There is a lingering suspicion among many observers that electronic cigarettes re-normalise smoking and that, in doing so, they are all vapour and mirrors when it comes to health.

For their part, vapers say no smoke passes their lips – only vapour – and that e-cigarettes have caused them not only to quit smoking but to despise it. That view from the frontline receives strong support today, with a report by the Royal College of Physicians (RCP) that e-cigarettes can help smokers give up their addiction to tobacco.

Indeed, in a debate often characterised by confusion and uncertainty, the RCP is unequivocally clear in its finding that e-cigarettes can be a public health tool. Professor John Britton, who chairs the organisation’s Tobacco Advisory Group, says the report “lays to rest” almost all concerns about vaping. “Smokers,” he counsels, “should be reassured that these products can help them quit all tobacco use forever.”

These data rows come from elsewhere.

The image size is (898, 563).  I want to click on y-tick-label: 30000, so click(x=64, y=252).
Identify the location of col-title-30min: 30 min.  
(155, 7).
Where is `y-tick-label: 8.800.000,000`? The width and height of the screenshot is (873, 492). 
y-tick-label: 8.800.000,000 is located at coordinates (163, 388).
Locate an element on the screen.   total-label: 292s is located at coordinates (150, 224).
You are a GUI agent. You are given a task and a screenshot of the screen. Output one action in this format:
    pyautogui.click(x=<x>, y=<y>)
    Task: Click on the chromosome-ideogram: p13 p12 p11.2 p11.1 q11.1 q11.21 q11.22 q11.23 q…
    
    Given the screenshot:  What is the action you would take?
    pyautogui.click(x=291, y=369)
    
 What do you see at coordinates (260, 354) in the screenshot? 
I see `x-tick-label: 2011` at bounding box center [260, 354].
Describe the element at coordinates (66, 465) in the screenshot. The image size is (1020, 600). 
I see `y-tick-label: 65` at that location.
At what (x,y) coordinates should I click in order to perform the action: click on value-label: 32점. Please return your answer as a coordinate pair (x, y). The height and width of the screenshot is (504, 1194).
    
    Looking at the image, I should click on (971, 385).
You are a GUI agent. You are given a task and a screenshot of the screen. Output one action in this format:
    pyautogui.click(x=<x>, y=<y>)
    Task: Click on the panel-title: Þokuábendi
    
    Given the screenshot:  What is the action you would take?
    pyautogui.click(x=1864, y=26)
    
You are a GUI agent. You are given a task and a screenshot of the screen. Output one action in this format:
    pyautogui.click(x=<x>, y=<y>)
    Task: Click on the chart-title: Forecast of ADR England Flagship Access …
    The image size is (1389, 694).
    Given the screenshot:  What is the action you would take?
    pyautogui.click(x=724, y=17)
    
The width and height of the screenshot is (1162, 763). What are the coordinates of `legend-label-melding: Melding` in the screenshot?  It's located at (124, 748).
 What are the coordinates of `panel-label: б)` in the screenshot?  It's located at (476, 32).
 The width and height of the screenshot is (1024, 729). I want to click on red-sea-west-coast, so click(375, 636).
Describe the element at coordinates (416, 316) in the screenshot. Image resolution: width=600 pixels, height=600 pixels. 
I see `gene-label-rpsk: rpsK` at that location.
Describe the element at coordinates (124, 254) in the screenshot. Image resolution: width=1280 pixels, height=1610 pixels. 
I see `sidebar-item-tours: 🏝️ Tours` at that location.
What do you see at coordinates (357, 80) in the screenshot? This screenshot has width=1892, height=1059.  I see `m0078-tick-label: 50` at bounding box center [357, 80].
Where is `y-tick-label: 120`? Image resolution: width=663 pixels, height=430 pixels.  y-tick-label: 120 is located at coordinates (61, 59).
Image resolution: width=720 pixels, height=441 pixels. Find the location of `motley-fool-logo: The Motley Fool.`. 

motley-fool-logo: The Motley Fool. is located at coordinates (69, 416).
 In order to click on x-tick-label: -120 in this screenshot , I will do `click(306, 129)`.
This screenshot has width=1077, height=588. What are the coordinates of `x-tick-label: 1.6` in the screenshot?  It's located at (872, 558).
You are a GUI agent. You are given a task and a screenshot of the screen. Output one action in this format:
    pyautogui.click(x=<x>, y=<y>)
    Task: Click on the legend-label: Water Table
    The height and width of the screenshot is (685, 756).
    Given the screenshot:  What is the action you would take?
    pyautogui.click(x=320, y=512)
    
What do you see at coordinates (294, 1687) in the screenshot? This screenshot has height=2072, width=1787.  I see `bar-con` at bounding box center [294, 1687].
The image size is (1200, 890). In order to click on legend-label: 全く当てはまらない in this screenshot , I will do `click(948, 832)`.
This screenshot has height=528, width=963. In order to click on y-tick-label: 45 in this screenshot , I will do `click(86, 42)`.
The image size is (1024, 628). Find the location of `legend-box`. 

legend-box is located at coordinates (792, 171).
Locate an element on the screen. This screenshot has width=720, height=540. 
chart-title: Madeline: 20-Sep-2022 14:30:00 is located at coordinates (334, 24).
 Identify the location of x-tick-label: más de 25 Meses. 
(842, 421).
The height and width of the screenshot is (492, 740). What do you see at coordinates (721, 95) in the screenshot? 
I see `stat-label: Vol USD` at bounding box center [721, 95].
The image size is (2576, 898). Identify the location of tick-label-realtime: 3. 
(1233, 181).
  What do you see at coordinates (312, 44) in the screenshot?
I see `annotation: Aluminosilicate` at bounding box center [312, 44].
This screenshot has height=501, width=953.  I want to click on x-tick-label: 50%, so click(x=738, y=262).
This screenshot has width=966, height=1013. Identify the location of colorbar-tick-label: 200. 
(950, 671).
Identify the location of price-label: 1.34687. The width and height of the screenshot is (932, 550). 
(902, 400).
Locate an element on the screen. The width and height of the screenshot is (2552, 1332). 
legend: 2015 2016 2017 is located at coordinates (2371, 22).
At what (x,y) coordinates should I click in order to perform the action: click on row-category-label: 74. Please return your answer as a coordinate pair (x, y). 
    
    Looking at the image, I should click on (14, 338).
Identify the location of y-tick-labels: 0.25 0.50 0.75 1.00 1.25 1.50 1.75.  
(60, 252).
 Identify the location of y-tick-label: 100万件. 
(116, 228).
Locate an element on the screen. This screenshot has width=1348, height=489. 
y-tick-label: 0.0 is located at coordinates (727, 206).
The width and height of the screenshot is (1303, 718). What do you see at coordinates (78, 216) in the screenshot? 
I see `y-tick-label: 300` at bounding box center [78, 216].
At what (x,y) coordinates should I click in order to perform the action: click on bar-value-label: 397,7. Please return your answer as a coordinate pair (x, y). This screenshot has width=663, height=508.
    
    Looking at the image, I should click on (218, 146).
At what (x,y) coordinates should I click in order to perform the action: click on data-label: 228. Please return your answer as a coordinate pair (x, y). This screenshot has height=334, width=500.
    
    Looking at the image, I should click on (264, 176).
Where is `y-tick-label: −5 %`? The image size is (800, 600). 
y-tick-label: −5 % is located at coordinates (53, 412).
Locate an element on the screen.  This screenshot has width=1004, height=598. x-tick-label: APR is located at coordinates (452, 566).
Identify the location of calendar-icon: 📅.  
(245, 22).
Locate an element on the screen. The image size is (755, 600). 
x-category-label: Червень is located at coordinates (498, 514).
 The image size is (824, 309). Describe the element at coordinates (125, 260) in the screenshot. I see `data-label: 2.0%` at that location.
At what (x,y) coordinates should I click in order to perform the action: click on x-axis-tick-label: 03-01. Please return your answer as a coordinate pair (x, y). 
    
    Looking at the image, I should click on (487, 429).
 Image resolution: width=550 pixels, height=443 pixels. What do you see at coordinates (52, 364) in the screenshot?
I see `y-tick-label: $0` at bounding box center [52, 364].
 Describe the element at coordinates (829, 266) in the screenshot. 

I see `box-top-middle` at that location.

The report notes that almost all 2.6 million e-cigarette users in the UK are or have been smokers, and that a third no longer smoke traditional cigarettes. That success is attributed partly to e-cigarettes reproducing “many of the behavioural and sensory characteristics of smoking”. True, long-term use might induce a threat of chronic illness, but the researchers put this at under five per cent of the risk from smoking tobacco.

The anti-smoking charity, ASH Scotland, raises an important point about preventing promotion of e-cigarettes to non-smokers, particularly children. But for many adults, far from being a gateway to tobacco, vaping has provided an exit from it.

And, with legislators often finding it difficult to find their way through the fug of claim and counter-claim, there is a need to heed the RCP’s warning about over-regulation potentially discouraging smokers from taking this evidently useful step back to full re-normalisation: That is to say, the breathing of fresh air.